Task details — In the material below, some lines carry "showing". Copy each such line.

────────────────────

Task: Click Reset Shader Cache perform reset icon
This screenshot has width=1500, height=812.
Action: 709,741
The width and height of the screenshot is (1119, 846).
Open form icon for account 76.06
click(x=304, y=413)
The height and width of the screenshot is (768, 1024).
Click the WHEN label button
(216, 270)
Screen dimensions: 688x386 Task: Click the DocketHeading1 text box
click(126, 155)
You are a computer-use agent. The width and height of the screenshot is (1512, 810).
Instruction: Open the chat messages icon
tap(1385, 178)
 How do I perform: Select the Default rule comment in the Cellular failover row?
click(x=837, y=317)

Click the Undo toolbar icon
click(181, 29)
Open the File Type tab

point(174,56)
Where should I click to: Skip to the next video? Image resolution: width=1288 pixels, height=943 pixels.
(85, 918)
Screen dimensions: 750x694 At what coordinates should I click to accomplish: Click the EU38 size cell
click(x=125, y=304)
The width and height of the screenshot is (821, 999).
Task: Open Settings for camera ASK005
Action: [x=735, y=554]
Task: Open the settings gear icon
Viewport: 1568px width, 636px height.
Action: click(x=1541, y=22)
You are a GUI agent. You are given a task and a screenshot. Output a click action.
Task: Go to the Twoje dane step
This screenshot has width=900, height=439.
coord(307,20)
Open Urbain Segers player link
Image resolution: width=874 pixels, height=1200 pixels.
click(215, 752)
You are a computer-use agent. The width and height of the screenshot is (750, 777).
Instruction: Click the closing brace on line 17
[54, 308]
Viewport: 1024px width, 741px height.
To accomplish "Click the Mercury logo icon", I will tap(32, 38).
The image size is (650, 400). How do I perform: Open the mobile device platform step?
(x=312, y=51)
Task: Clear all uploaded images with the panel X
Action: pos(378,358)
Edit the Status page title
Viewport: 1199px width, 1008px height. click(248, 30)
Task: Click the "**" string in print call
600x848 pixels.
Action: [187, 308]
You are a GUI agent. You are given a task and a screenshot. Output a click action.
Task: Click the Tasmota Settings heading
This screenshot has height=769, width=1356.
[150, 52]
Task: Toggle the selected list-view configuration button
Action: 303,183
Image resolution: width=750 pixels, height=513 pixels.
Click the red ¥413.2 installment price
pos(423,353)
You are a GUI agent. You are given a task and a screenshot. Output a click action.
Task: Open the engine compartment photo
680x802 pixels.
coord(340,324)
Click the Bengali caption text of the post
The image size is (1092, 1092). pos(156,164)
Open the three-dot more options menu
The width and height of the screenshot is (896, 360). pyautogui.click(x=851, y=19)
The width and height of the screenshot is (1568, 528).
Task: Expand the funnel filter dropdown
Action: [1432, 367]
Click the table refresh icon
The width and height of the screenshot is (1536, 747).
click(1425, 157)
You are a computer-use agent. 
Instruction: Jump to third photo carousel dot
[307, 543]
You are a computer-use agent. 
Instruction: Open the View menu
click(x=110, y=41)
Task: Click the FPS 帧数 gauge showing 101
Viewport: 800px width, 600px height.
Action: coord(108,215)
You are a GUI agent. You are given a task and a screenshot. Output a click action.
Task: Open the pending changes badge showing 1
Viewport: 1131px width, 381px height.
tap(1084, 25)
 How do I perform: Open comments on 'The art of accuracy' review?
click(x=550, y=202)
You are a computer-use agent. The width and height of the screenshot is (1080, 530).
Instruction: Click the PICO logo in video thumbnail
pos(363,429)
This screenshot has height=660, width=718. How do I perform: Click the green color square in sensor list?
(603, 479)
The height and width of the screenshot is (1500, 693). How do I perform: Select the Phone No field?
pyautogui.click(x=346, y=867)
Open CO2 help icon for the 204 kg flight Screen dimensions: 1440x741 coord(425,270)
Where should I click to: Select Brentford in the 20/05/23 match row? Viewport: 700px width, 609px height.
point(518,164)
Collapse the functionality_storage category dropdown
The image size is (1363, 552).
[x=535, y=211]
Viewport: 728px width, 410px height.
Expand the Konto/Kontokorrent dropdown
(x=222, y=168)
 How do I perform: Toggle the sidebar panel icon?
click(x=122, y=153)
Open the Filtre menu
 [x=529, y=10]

────────────────────

Problem solution —
Task: Click the FPS 帧数 gauge showing 101
Task: Open the pending changes badge showing 1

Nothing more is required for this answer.